Donald A. Feder (born 1946) is a media consultant and free-lance writer. He is also World Congress of Families Communications Director. Feder operates Don Feder Associates, a conservative communications firm.

==Early life==
Don Feder grew up in Johnstown, New York, and graduated from Johnstown High School in 1965. Feder is a 1969 graduate of the Boston University College of Liberal Arts and a 1972 graduate of the Boston University School of Law. He is admitted to the practice of law in New York and Massachusetts. He was a leader of Young Americans for Freedom—chapter chairman, Massachusetts State Chairman, New England Regional Director and member of the National Board of Directors from 1966 to 1972. At the time, YAF was America's largest conservative organization.

==Career==
Feder practiced law in New York state from 1973 to 1976. He was the first executive director of Citizens for Limited Taxation (1976-1979), a Massachusetts taxpayers group which launched a successful drive for a statewide cap on property taxes. He was also the executive director of the Second Amendment Foundation an organization dedicated to preserving freedom of gun ownership from 1979 to 1981.

Feder was a Boston Herald editorial writer and syndicated columnist from June 1983 to June 2002. His column appeared in the Herald for 19 years. His 2,000th column appeared on February 28, 2002.

Feder's column was syndicated by Creators Syndicate and carried by more than 40 newspapers and e-magazines. His writings have appeared in USA Today, The Wall Street Journal, The Weekly Standard, National Review, The American Enterprise, Reader's Digest, FrontPage Magazine, Insight magazine, and Human Events.

He wrote two books: A Jewish Conservative Looks at Pagan America (1993) and Who's Afraid of the Religious Right? (1996).

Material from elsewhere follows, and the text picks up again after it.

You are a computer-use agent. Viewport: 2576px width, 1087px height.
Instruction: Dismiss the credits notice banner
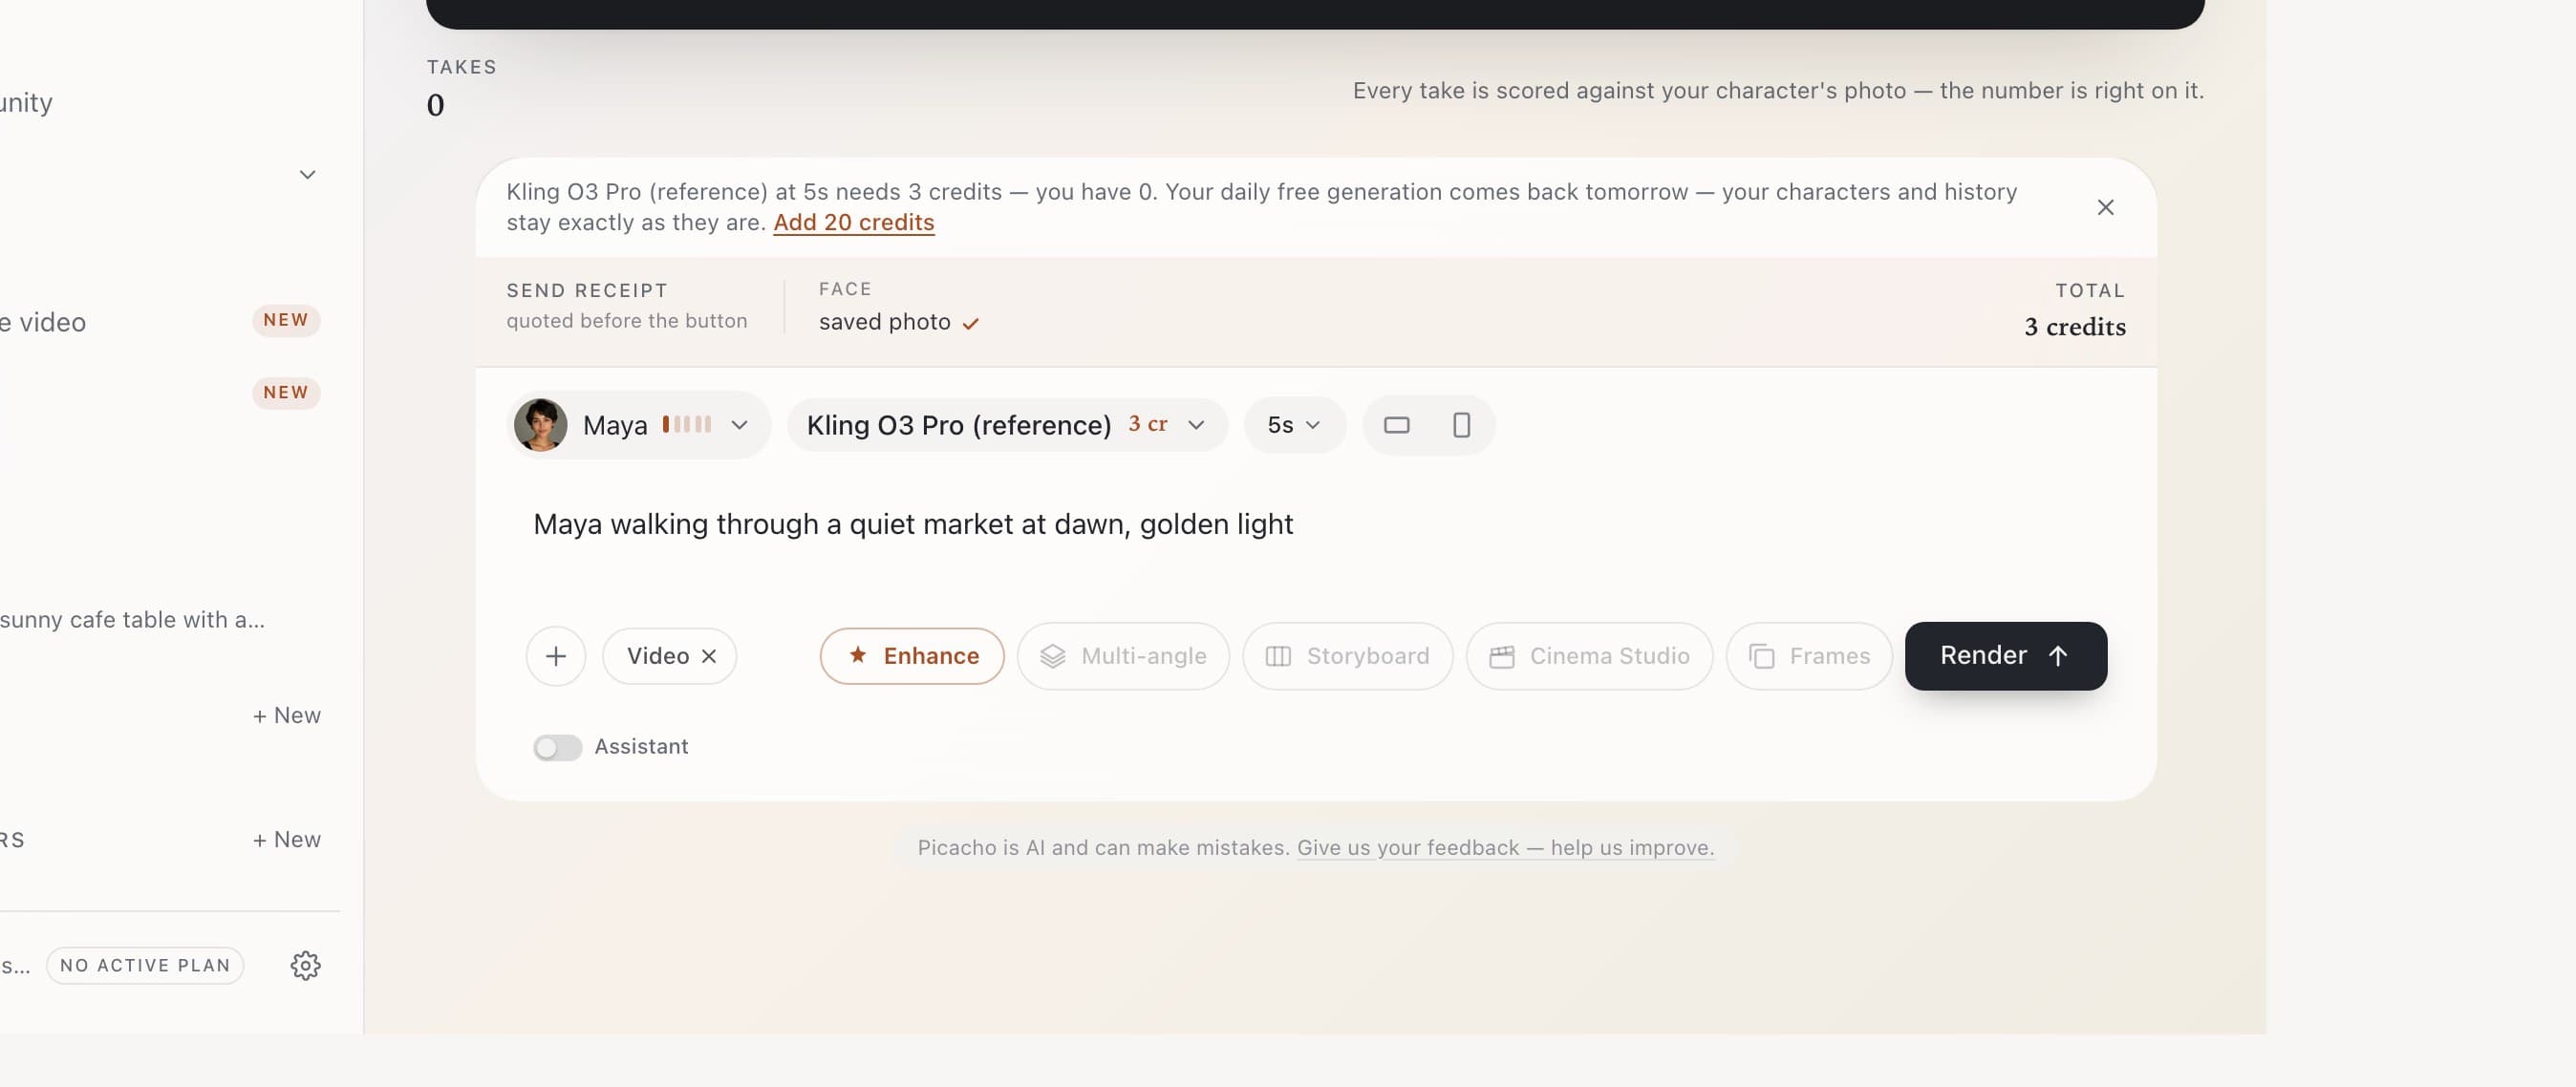point(2105,207)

Feder has addressed the annual conventions or meetings of the Rabbinical Council of America, Concerned Women for America, Toward Tradition, the Christian Coalition of America, National Right to Life Committee, the Conservative Political Action Conference, the College Republicans, the Council for National Policy, The Heritage Foundation, Family Research Council, the Interfaith Zionist Leadership Summit, the World Affairs Councils of America of Boston and Portland, Maine, World Congress of Families II (Geneva, 1999) III (Mexico City, 2004), IV (Warsaw, 2007) and Amsterdam (2009), as well as the Values Voter Summit (2006 and 2008).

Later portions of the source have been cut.